Elton John’s Madman Across The Water’s packaging was great with the album cover imitation of denim (the original version) and a nice lyric booklet with photos. It was my first EJ album I got in 1972 and always a favorite
i was always fascinated by the Thick As A Brick album cover by Jethro Tull, the broadsheet newspaper is very unique but also prone to damage!!
Living in the Past, Stand-up, and A Passion Play also have amazing album covers.
I loved Jethro Tull’s Stand Up album with the woodcut print art! And it was the VERY 1st album 13 year old me bought for myself. The 2nd album was I bought was Led Zeppelin III as a Christmas gift for my brother, which I had to buy again for me when he moved out. 😊
I have a copy of "Stand Up" with that cover. My favourite Tull track - Back to the Family - is on that album.
@@rosiemason-rk4cm Awesome!
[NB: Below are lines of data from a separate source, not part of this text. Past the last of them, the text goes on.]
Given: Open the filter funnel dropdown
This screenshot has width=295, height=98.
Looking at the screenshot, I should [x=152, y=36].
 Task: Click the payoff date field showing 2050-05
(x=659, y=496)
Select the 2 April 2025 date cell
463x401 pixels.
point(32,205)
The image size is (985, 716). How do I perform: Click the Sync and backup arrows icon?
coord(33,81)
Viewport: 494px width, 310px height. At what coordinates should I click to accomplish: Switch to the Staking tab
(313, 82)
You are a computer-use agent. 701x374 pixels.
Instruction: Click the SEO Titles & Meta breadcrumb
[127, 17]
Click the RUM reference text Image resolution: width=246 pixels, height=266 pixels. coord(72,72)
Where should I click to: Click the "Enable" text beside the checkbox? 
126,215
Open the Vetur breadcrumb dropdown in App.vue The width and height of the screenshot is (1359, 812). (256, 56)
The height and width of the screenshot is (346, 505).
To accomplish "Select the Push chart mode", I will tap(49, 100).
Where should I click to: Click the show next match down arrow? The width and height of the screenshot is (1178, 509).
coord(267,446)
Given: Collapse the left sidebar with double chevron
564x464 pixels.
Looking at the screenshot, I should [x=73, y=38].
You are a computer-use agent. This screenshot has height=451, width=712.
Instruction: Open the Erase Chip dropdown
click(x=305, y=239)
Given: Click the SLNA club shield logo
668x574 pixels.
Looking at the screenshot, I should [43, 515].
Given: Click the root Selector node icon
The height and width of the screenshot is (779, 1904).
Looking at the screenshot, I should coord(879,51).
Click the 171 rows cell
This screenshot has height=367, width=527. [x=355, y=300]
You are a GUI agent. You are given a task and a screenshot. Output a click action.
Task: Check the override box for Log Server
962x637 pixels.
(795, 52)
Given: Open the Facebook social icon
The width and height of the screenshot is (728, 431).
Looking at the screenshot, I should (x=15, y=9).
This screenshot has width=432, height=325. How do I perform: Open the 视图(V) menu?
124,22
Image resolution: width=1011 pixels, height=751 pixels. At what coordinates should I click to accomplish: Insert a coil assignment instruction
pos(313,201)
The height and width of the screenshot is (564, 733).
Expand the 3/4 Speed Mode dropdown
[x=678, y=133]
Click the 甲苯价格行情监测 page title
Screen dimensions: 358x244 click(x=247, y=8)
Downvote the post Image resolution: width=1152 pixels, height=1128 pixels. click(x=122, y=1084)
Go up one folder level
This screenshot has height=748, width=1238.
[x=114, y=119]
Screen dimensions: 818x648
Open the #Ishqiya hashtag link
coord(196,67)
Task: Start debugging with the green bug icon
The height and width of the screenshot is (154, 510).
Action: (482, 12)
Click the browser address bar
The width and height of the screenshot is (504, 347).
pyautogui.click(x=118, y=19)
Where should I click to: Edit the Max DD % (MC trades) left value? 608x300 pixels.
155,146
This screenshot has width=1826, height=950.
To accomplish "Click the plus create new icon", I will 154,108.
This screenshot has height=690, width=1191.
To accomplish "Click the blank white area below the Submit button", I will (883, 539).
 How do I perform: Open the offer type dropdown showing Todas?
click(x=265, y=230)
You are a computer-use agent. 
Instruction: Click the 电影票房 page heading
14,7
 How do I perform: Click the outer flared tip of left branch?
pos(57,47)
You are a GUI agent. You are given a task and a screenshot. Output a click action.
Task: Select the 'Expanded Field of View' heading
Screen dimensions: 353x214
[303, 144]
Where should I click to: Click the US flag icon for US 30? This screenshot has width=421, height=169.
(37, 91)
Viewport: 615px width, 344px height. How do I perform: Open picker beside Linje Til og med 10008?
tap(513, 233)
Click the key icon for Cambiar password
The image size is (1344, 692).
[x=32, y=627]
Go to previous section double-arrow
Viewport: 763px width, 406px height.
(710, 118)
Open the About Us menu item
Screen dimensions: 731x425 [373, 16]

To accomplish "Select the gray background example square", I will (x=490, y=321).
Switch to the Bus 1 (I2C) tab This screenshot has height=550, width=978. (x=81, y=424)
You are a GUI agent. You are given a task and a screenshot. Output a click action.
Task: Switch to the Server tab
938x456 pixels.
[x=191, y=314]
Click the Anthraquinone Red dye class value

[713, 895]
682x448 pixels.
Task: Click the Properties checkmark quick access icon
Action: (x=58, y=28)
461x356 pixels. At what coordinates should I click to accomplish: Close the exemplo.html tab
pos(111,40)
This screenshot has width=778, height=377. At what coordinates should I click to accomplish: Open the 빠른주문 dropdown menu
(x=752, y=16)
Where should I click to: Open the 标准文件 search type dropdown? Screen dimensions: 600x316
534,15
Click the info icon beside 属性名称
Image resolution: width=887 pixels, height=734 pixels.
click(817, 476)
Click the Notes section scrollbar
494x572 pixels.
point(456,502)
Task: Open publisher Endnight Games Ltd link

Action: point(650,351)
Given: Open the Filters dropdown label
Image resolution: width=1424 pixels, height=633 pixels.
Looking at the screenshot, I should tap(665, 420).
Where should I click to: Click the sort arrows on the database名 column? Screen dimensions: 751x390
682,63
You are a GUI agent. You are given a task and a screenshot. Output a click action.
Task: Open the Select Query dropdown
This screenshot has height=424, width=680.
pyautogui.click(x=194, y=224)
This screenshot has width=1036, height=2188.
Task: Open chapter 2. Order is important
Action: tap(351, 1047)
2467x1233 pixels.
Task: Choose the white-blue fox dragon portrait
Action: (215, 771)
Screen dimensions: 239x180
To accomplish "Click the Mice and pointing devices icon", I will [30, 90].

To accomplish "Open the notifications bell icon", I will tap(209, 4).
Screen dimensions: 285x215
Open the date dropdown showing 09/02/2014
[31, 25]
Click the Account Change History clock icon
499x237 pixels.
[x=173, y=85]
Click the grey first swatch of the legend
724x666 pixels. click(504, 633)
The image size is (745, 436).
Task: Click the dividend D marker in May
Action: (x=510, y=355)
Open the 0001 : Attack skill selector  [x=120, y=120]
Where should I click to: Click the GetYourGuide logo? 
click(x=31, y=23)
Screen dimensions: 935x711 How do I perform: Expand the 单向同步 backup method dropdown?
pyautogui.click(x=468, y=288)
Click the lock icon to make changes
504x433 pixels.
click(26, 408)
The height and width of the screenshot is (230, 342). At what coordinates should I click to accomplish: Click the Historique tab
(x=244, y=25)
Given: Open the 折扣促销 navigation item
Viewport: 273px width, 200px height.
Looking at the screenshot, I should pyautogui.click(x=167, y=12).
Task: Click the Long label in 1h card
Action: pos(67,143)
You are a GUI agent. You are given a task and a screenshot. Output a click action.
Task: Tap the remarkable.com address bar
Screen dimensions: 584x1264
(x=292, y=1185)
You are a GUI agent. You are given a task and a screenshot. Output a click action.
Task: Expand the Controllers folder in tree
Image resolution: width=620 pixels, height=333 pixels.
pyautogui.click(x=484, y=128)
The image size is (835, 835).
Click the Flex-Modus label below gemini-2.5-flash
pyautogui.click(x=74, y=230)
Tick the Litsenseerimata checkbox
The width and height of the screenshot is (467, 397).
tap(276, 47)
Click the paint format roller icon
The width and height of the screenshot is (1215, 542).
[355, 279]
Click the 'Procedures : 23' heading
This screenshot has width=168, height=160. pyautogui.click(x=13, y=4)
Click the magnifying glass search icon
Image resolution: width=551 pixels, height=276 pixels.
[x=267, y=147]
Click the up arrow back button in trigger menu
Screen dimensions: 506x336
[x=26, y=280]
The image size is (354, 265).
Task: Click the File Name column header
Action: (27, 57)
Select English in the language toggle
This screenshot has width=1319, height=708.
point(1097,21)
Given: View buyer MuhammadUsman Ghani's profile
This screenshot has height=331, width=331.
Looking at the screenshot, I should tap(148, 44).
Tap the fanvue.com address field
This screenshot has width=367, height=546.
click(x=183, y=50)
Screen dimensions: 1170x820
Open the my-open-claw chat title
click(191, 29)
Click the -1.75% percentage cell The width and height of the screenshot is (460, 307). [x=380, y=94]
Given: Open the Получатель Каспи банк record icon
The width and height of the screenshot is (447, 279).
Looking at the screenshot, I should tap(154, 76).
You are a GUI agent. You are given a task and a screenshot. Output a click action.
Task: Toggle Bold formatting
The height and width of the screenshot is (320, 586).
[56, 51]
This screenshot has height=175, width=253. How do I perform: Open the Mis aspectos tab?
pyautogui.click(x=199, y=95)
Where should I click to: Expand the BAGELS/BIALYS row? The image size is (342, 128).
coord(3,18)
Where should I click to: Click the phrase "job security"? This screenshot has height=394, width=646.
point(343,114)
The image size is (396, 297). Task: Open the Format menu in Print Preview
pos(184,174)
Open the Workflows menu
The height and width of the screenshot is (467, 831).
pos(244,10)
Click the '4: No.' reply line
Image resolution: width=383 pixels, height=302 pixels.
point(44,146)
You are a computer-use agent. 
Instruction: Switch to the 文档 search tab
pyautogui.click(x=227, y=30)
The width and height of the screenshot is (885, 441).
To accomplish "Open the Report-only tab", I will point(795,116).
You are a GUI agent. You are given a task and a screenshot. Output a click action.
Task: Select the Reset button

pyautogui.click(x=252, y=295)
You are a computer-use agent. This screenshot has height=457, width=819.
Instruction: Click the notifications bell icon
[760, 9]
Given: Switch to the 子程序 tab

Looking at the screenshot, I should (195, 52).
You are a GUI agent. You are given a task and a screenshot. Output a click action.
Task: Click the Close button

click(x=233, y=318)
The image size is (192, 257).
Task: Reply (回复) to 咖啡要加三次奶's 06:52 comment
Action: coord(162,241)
I wish I still had mine! I got married young and my then husband decided that I needed to grow up and listen to country and Western and that rock ‘n’ roll is for kids! Even though he was only 8 months older than me. I had my albums for a couple of years after we were married. Then he sold them all. We later broke up and then he talked me to getting back together. And he went along with some of the stuff I liked which included me buying Jethro Tull tickets in 1979. So we went to see them in Calgary where we lived at the time. It was phenomenal. I still love all the old bands I loved when I was young plus many new ones. Including Metallica, which I have tickets to see here in Edmonton in August 2024. And needless to say, my marriage never did last with that twit. And since 1979 I’ve seen Jethro Tull 3 other times.
GREAT album cover...but not from the 70's. Stand Up was 1969.
John Lennon's "Walls and Bridges" with its cut gatefold flaps altering his facial expressions.
I had the “Lotus” album by Santana back in the day. it was a triple LP album with beautiful artwork and, if I remember correctly, a wall poster. wish I still had it.
Lotus has fantastic packaging. Quite lavish. Japanese pressing but of course the Japanese always went over and above with their pressings.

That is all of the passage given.